> **Work to be completed**
Please report how many lines in the records below contain "height". Reply with the number alone.

> **Information provided**
- - - -

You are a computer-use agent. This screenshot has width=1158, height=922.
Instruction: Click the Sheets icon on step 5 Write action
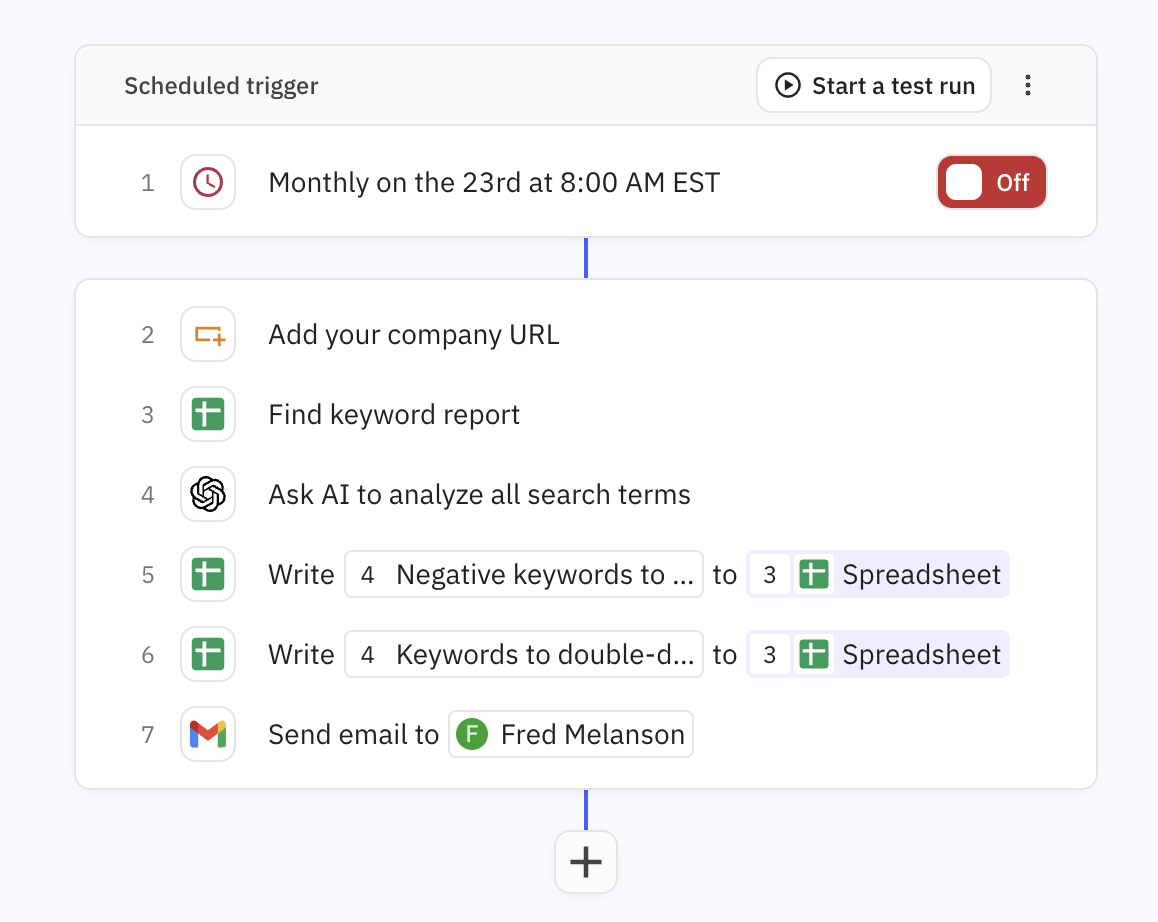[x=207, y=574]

- - - -

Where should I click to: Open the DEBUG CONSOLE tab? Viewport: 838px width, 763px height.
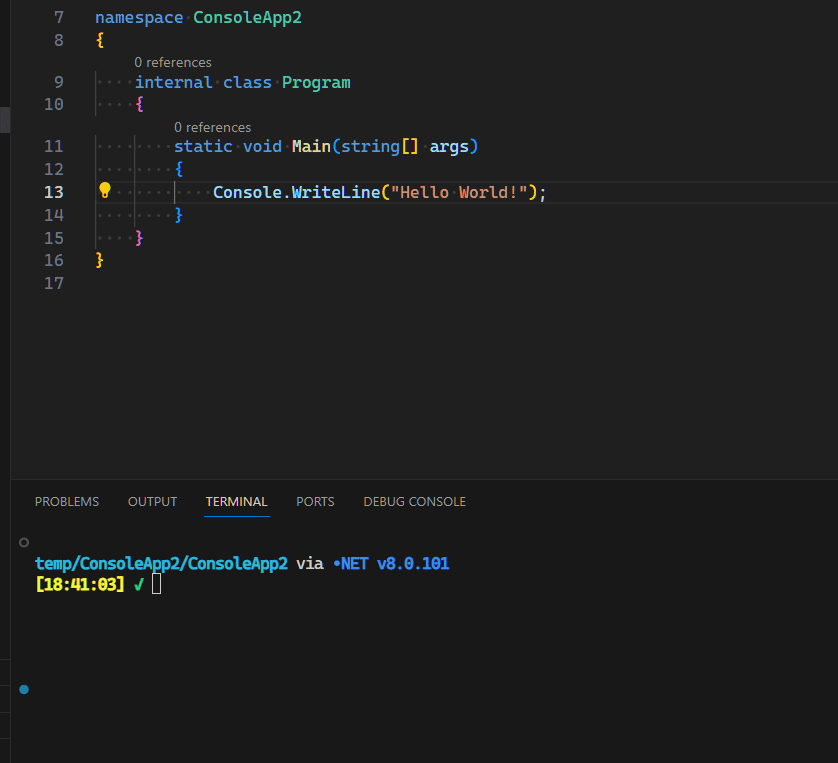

- - - -

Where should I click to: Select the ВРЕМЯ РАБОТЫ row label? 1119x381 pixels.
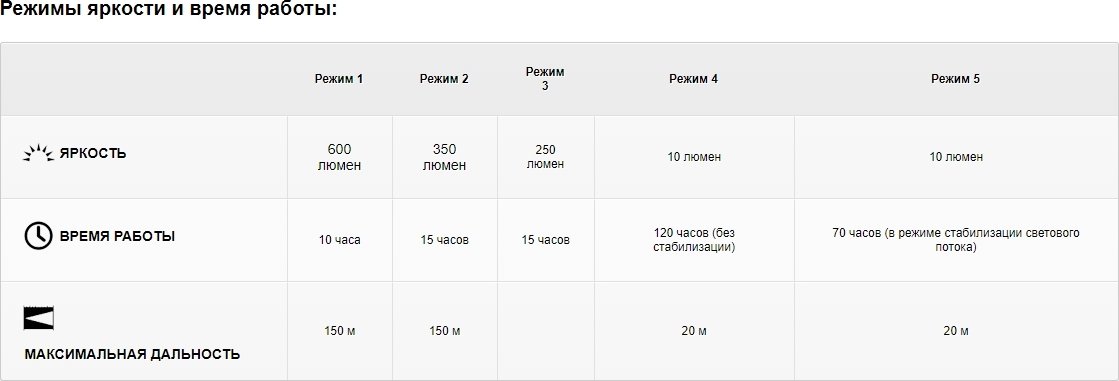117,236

- - - -

> **Written solution**
2